Reading text:

· · ·

For scRNA-seq pathway analysis, differentially expressed genes were identified using 1-tailed Welch’s t test of gene expression between the AT2 cell cluster (C1) and IPF cell clusters (C2, C3, and C4) using the following criteria: P < 0.01 for at least one condition, expression value TPM ≥1 in at least 80% of cell type with induced gene expression. KEGG pathways enriched or suppressed in IPF epithelium were determined by the following criteria: (a) at least 5 genes in the pathway had expression value of TPM ≥1, (b) at least 30% of expressed genes were differentially expressed, and (c) the ratio between the number of C1 differentially expressed genes and the number of IPF differentially expressed genes in the pathway was ≥1.5 or ≤0.67. (d) Pathways were ranked based on the ratios. The expression of a pathway in a cell was measured by the average expression (TPM + 1, log2 transformed) of differentially expressed genes of the pathway in the cell. Pathways were clustered using hierarchical clustering analysis with Spearman’s correlation–based distance measure and complete linkage. Cancer or disease-related pathways were excluded.

Statistics.

All data are expressed as mean ± SEM. For sorted cell RNA-seq analysis, statistical significance was determined using the moderated t statistics by Smyth et al. (48), followed by the Benjamini-Hochberg procedure for adjusted P value (FDR); a P value of less than 0.05 was considered statistically significant. For scRNA-seq analysis, 1-tailed Welch’s t test with a P value less than 0.01 was used for cell type–specific signature gene selection.

Study approval.

Deidentified lung tissue samples were obtained from Cedars Sinai Medical Center, Duke University Medical Center, or the University of North Carolina at Chapel Hill and approved by the Human Research Committee at Cedars Sinai Medical Center. Additional IPF and control samples provided by Andreas Gunther were reviewed and approved by the Ethics Committee of Justus-Liebig-University of Giessen, with sample and patient characteristics reported previously (6).

· · ·

[Stored dataset items]

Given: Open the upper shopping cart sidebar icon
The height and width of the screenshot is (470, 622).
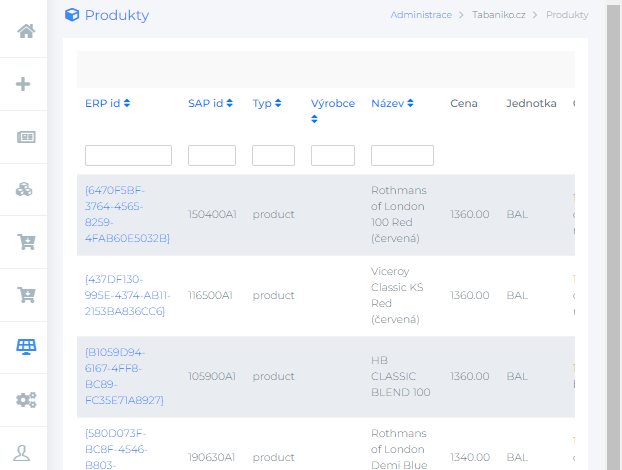Looking at the screenshot, I should tap(26, 241).
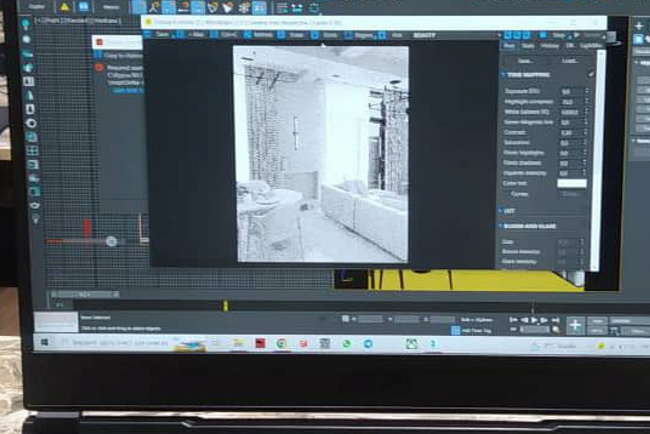This screenshot has height=434, width=650.
Task: Select the red application icon in the taskbar
Action: [x=259, y=343]
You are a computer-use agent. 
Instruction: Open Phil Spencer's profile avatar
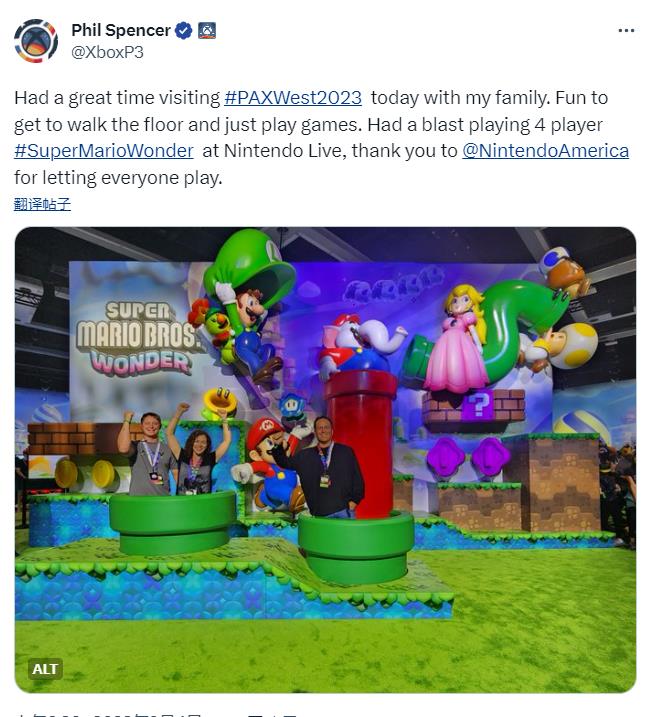click(x=36, y=41)
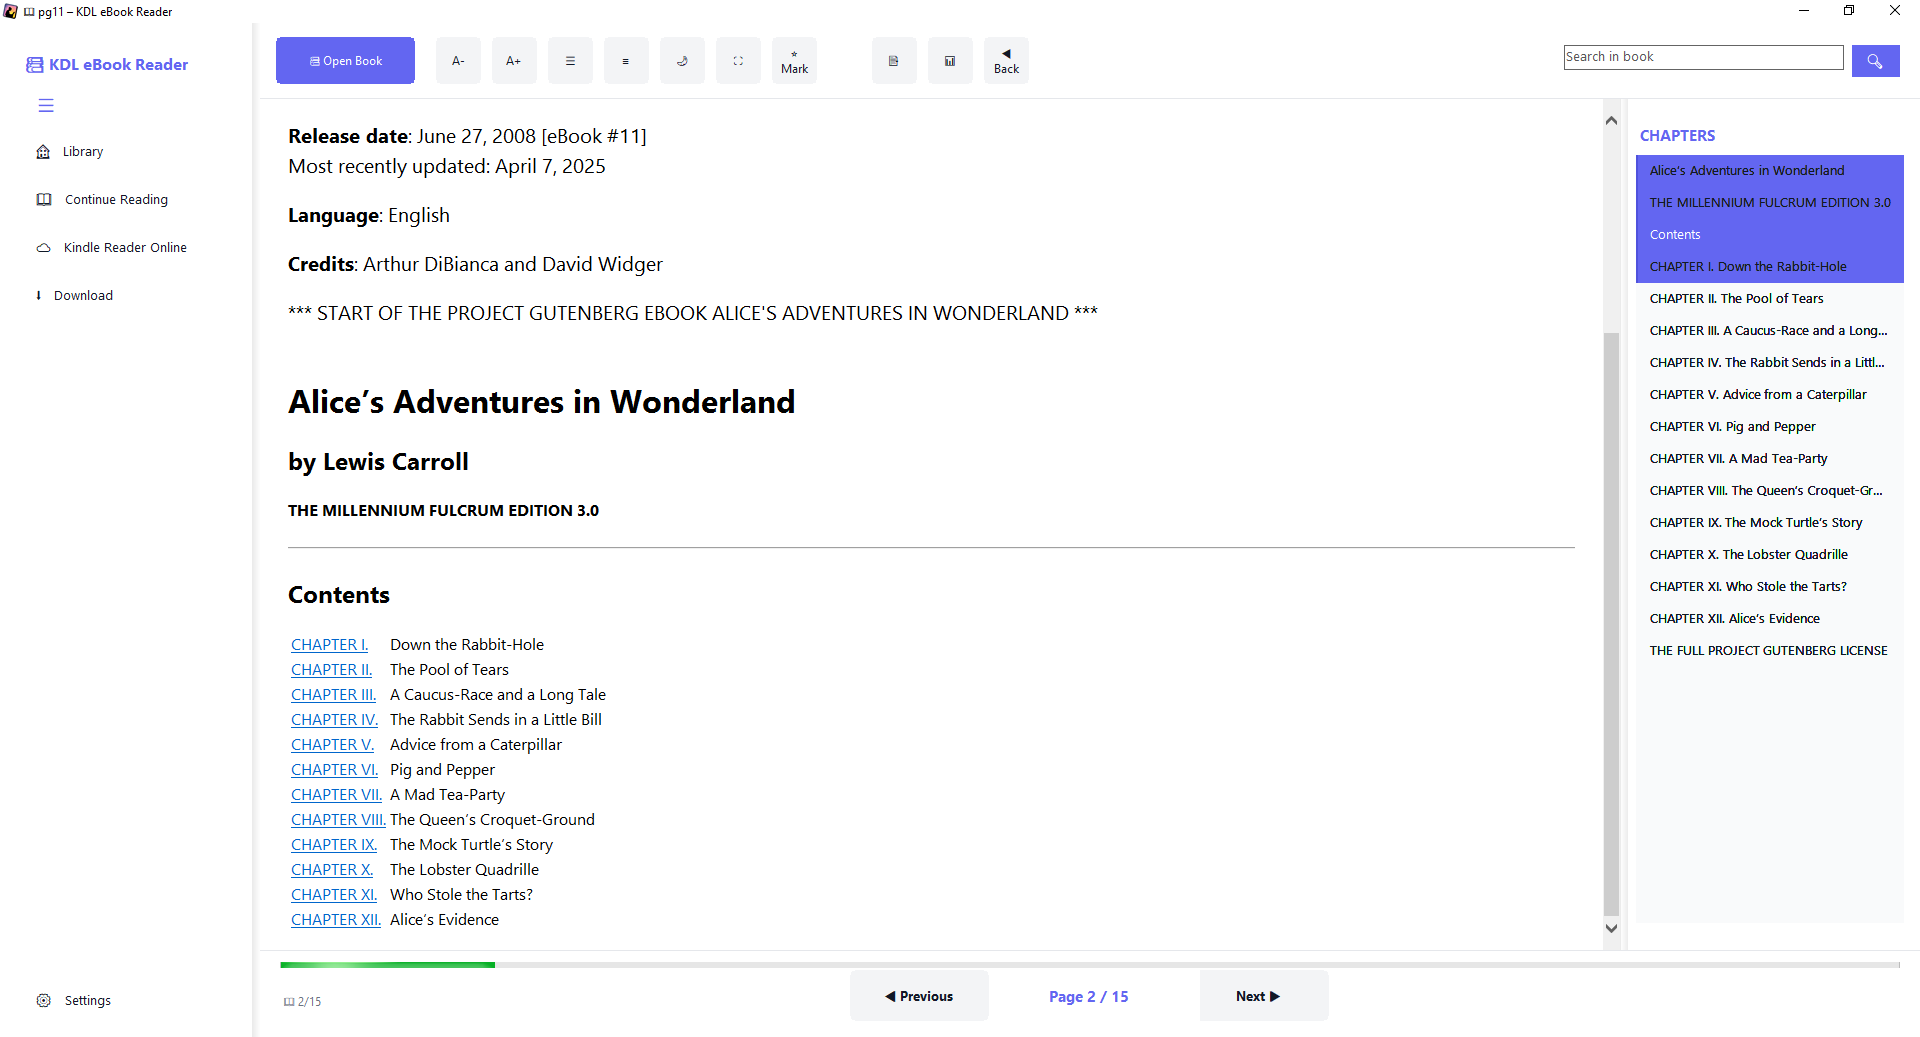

· · ·

Activity 1:
Answer these questions about the lung tissue methods text:
(a) How many genes in a KEGG pathway had to have an expression value of TPM ≥1?
(b) What procedure was used to adjust P values in the sorted cell RNA-seq analysis?
(c) Which committee reviewed and approved the additional IPF and control samples?
Activity 2: Can you carry on the lung tissue methods text from its last sentence?

Exercise output 1:
(a) At least 5.
(b) The Benjamini-Hochberg procedure.
(c) The Ethics Committee of Justus-Liebig-University of Giessen.

Exercise output 2:
Data availability.

The full data set is available in the NCBI’s Gene Expression Omnibus (GEO GSE86618 and GSE94555). The analytic and interpreted results from this study will be incorporated into LungGENS website and database hosted by our group (https://research-test.cchmc.org/pbge/lunggens/mainportal.html) (28).

Author contributions

YX designed and completed RNA-seq analyses and contributed to writing, editing, and interpretation of expression data. TM designed and performed single-cell isolation procedures, FACS sorting, and RNA preparations. AS designed and completed confocal microscopy and fluorescence and RNA studies, and contributed to writing and editing. YD contributed to RNA-seq analysis, interpretation, and integration of data with knowledge bases. MG developed the scRNA-seq analytic pipeline, and performed single-cell analysis and interpretation of data. JT contributed to RNA sequencing and analysis. VAF developed RNA libraries and DNA sequencing. KAWB reviewed lung pathology and contributed to writing and editing. AKTP reviewed data and contributed to writing and editing. JJG contributed to data analysis and writing. BRS co-designed cell experiments, supervised cell isolation and RNA preparation, and edited the manuscript. JAW co-designed experiments, reviewed all data, and wrote the manuscript.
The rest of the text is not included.